The history of habeas corpus dates back to the very dawn of English common law. Denial of habeas corpus rights was a key grievance underlying the American Revolution, and the right to apply to the federal courts for habeas review dates to the beginning of the Republic. It prevents, in effect, governmental actors from detaining, imprisoning, or executing individuals arbitrarily.
Article I, Section 9 of the Constitution provides that habeas corpus can only be suspended in times of rebellion or invasion, and the courts have almost uniformly held that suspension of habeas corpus rights requires Congressional action.
Even where Congress has explicitly suspended habeas corpus rights, the Supreme Court has held that some alternative process must be provided to defendants, with procedural safeguards akin to a habeas corpus action. This caselaw greatly diminishes the utility of suspensions of the writ to the executive branch in all relevant contexts. And such alternative processes have almost never been allowed in circumstances where the courts are open and available, the sole exception being the trial in the United States by military tribunal of captured German saboteurs during World War II.

■ Record set ■
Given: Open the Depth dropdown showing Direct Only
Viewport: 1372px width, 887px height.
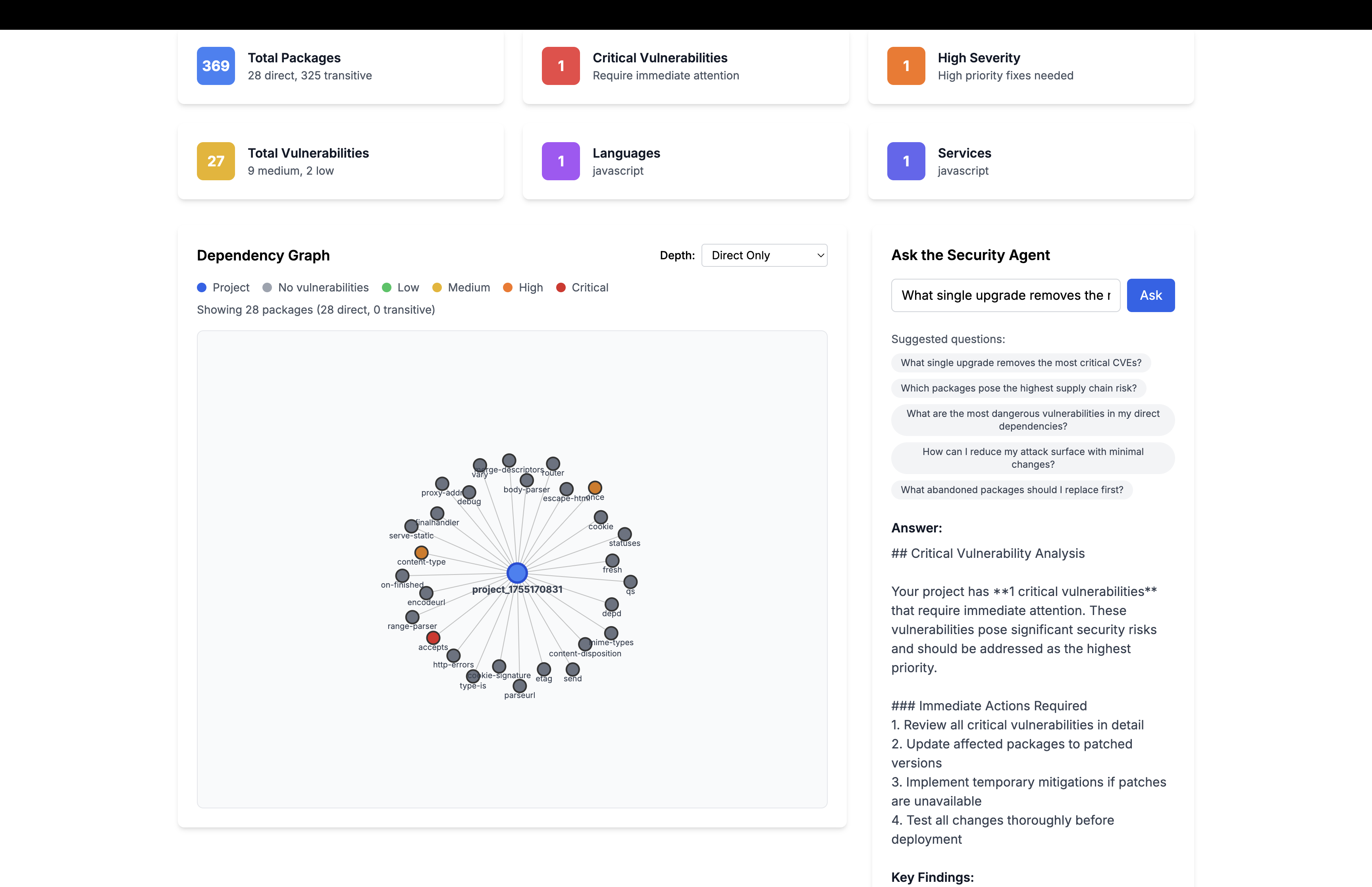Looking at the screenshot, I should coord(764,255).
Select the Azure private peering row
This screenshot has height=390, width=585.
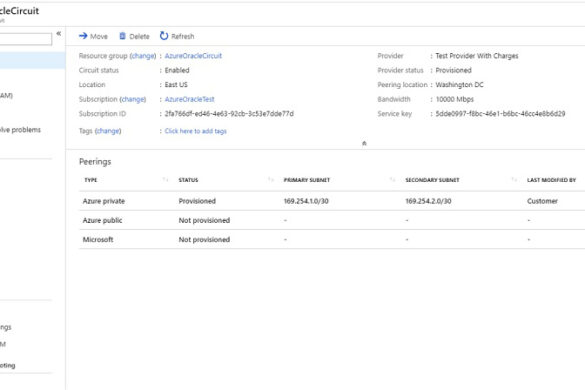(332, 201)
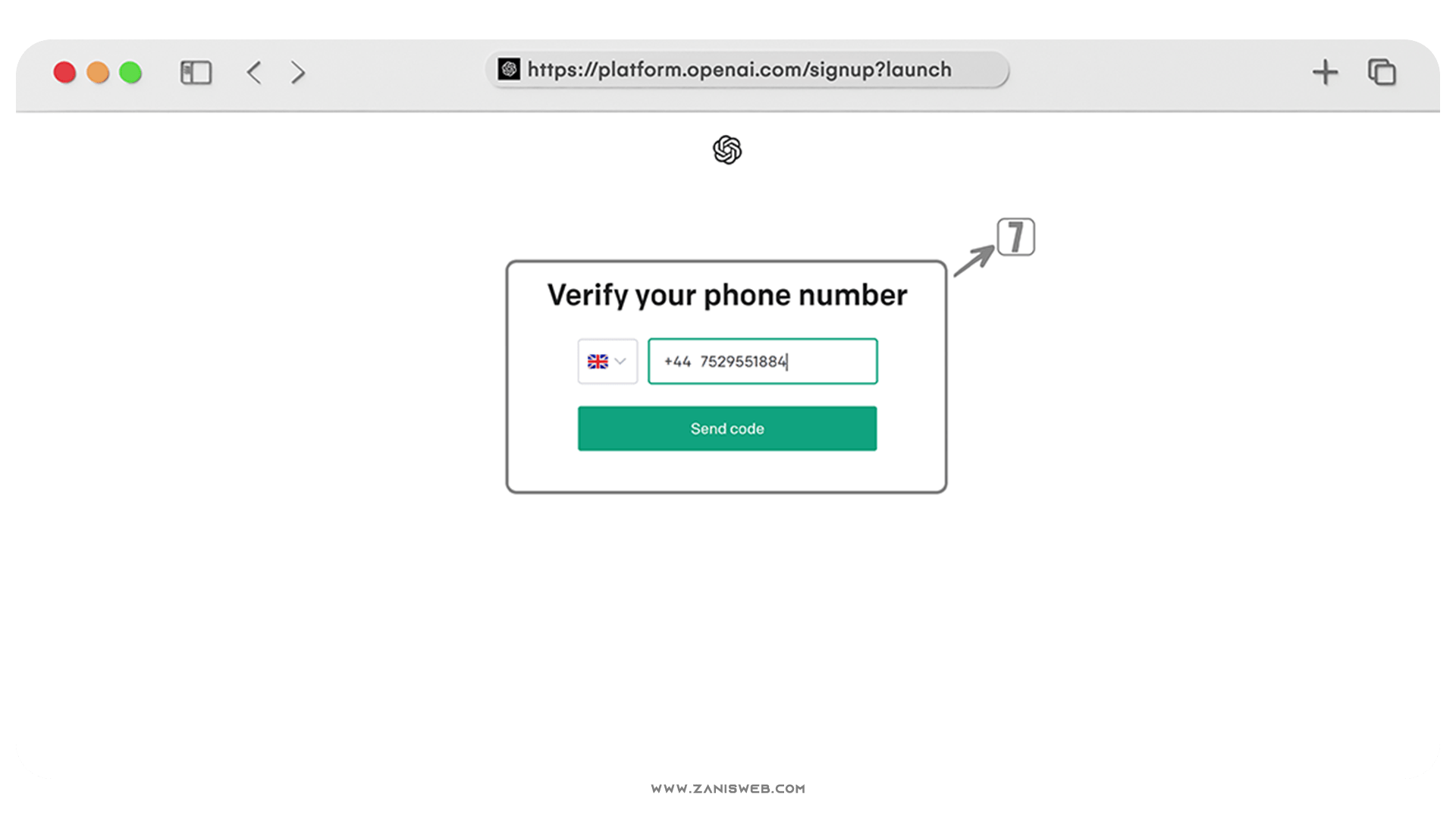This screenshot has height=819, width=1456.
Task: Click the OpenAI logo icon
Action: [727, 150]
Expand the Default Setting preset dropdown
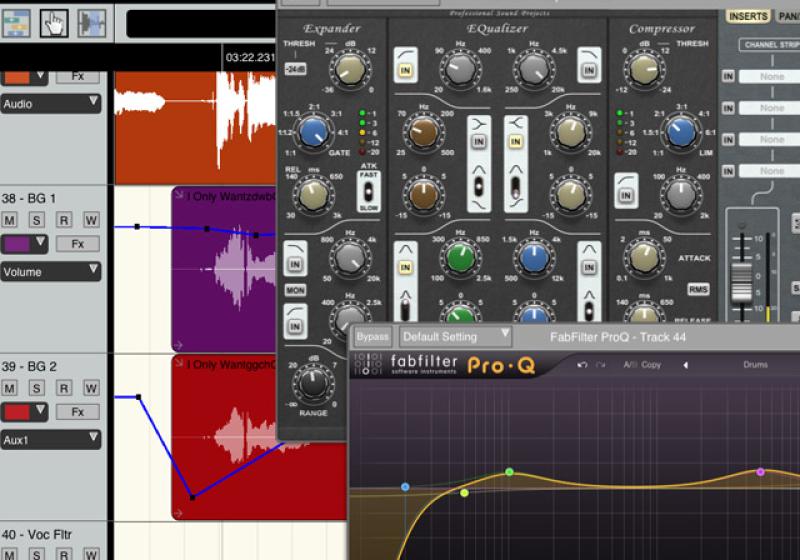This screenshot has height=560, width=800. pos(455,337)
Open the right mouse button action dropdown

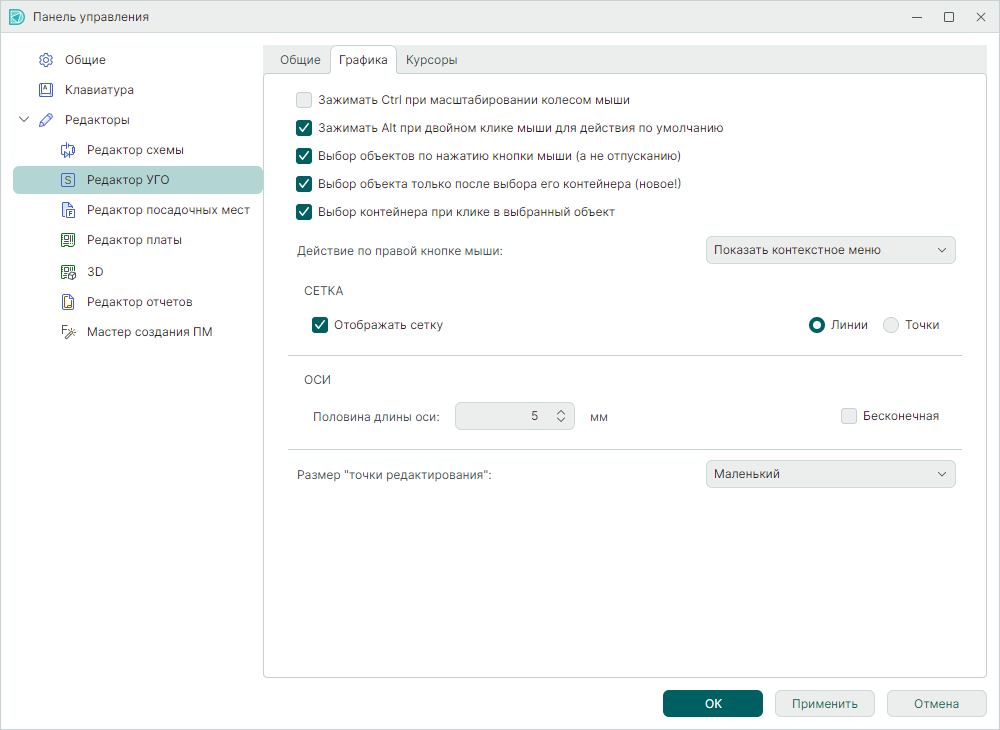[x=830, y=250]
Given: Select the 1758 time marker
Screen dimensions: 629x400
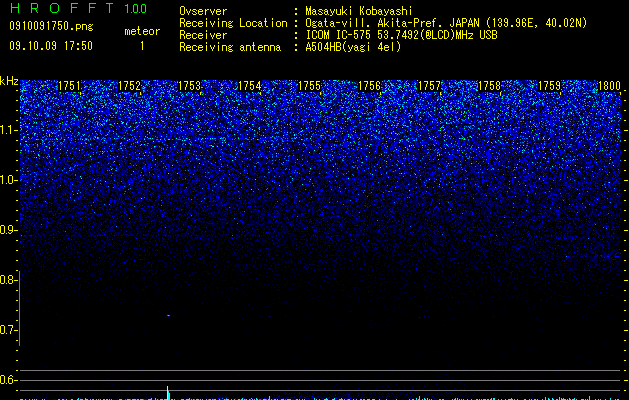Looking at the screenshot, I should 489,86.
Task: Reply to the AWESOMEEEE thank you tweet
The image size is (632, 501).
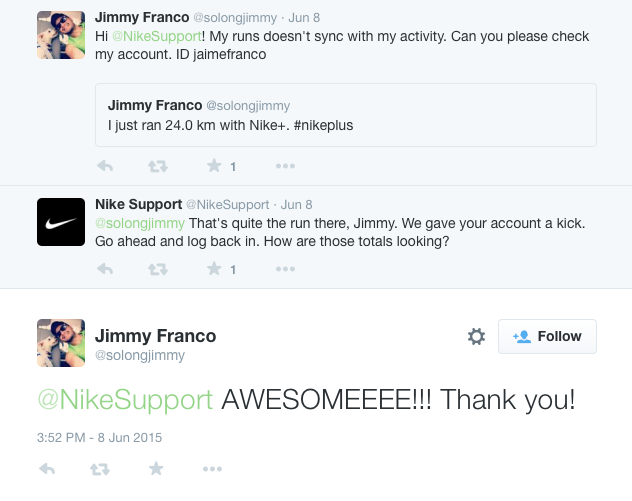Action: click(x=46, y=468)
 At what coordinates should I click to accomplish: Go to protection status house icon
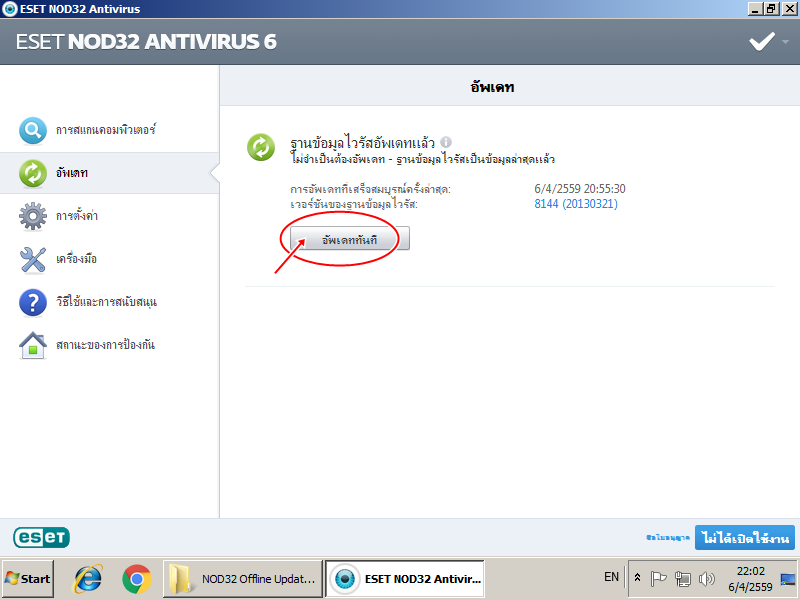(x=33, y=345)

■ What to do ■
- 1) From the habeas corpus passage, set down everything from "Article I, Section" down to "World War II." word for word.
- 2) Summarize the habeas corpus passage in two sentences.
- 3) Using the habeas corpus passage, decide whether each statement agrees with it, answering yes or no and quoting the words that settle it: (a) The Constitution permits suspending habeas corpus only during rebellion or invasion. (b) Courts have generally held that the executive alone may suspend habeas corpus. (c) The single exception mentioned involved captured German saboteurs tried by military tribunal during World War II.

■ Answers ■
- 1)
Article I, Section 9 of the Constitution provides that habeas corpus can only be suspended in times of rebellion or invasion, and the courts have almost uniformly held that suspension of habeas corpus rights requires Congressional action.
Even where Congress has explicitly suspended habeas corpus rights, the Supreme Court has held that some alternative process must be provided to defendants, with procedural safeguards akin to a habeas corpus action. This caselaw greatly diminishes the utility of suspensions of the writ to the executive branch in all relevant contexts. And such alternative processes have almost never been allowed in circumstances where the courts are open and available, the sole exception being the trial in the United States by military tribunal of captured German saboteurs during World War II.

- 2) Habeas corpus goes back to early English common law and has been available through federal courts since the beginning of the Republic, preventing government actors from arbitrarily detaining, imprisoning, or executing people. The Constitution allows its suspension only in times of rebellion or invasion, courts have almost uniformly held that suspension requires Congressional action, and even then the Supreme Court has required an alternative process with similar safeguards.

- 3)
(a) Yes: "habeas corpus can only be suspended in times of rebellion or invasion"
(b) No: "the courts have almost uniformly held that suspension of habeas corpus rights requires Congressional action"
(c) Yes: "the sole exception being the trial in the United States by military tribunal of captured German saboteurs during World War II"